Далекий гул | страница 49
— 60.
— Какое ж из вас войско?
— Они нам говорили: мы вас переделаем, вы молодыми будете и в Urlaub, в отпуск поедете.
— Там все такие старые были?
— Так точно.
— Ну и чему же вас учили?
— По-войсковому. Стрелять, маршировать.
— Ну а дальше?
— Потом видят, что так не получается у них, как того в Берлине желали, ну и разогнали нас — на обозы. Как был случай, я ушел.
— И куда идете?
— Домой себе, в Лицманштадт, то Лодзь.
…Голодный, заросший, в немецкой форме… Как еще добрести до дома?.. Дальний путь…
«В Быдгоще накануне отъезда я проходила мимо бурого здания тюрьмы. Что-то заметно изменилось. Ворота были закрыты. Стоял польский часовой.
— Кого охраняете?
— Volksdeutschen. Тут ими полную тюрьму набили, — сказал он весело и постучал одним ботинком о другой.
Был четвертый день освобождения». (Списываю с листка, вложенного в тетрадь.)
«Сегодня на экране увидела кусочек русской северной заснеженной зимы и самовары, и потянуло ущербной тоской. В эту зиму снега здесь было так мало.
Здесь подступает весна, а кое-где еще не осыпались прошлогодние листья. Долгая осень переходит в весну, почти минуя зиму.
Так жить буднично, однообразно, с вялыми пробуждениями от осени к весне.
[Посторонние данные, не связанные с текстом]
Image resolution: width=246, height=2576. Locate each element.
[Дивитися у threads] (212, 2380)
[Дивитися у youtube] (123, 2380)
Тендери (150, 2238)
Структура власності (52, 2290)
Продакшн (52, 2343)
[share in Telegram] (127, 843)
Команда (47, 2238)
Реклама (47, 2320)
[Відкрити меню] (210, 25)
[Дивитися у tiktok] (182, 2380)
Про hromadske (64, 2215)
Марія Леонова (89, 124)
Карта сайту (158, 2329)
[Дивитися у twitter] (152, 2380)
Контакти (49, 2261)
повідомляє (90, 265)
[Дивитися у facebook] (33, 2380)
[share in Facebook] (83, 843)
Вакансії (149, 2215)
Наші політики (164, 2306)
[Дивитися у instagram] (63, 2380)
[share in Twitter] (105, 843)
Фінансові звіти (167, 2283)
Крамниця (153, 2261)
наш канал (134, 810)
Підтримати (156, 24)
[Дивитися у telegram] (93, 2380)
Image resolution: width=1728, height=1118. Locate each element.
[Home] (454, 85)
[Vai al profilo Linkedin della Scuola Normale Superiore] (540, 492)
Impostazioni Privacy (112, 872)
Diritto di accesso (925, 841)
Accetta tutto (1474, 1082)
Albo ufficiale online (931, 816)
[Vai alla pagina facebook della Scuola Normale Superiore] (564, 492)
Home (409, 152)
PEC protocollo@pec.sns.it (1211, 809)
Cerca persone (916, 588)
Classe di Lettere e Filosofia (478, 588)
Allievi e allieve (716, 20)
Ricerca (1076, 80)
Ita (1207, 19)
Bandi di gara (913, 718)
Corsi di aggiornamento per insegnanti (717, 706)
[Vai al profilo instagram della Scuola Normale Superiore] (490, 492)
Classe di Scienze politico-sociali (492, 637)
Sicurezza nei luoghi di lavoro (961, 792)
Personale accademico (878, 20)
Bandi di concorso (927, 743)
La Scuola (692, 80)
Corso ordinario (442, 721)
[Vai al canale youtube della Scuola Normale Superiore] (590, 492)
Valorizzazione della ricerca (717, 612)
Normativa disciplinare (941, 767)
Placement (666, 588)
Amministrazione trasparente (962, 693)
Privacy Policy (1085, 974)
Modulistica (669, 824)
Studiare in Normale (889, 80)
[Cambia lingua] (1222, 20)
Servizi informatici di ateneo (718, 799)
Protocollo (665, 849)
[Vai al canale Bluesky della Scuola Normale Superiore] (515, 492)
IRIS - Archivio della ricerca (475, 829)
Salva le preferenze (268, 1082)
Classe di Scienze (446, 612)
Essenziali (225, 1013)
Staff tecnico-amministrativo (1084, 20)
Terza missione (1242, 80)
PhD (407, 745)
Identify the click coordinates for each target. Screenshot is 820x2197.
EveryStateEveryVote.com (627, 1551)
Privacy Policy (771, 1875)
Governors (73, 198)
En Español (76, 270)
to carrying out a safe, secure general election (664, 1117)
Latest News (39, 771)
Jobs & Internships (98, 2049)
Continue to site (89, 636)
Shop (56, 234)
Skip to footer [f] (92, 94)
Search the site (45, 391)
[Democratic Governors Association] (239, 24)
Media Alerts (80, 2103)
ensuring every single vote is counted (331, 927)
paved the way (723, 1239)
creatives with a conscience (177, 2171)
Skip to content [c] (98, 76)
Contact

А у нас каждый сезон резко обозначен, и с каждым сезоном начинаешь наново жить. 6 апреля 1945 г.» (тетрадь)
Может, оттого, что шла война, в душе все еще была готовность к испытаниям, а я выпадала из гущи войны и озиралась, смогу ли обрести совсем новое наполнение жизнью, другое напряжение души.
Однажды, это было под новый год, 1945-й, когда наша армия была переброшена из Прибалтики в Польшу и штаб стоял в Калушине — так назывался не то город, не то местечко, майор Ветров с глазу на глаз объявил мне, что отныне постарается выкраивать для меня «творческий день», потому что война близится к концу, мне предстоит вернуться учиться в Литературный институт совершенно дисквалифицированной. Он знал от меня, что я начинала до войны писать рассказы.
Ветрову свойственна была товарищеская заботливость. Теперь, подумывая о своих послевоенных делах, он заодно окинул взглядом зыбкость моих. Я душевно оценила это.
В пустовавшей гимназии нам был отведен большой класс. После стиснутости и сумрака блиндажей, землянок здесь было невероятно просторно, светло, шикарно. И удобные парты. Мы, человек семь командиров и я, корпели над разложенными на них картами. Еще не был назначен армии ее рубеж, пока изучалась, осваивалась совсем новая для нас обстановка. Здесь же мы спали, ели.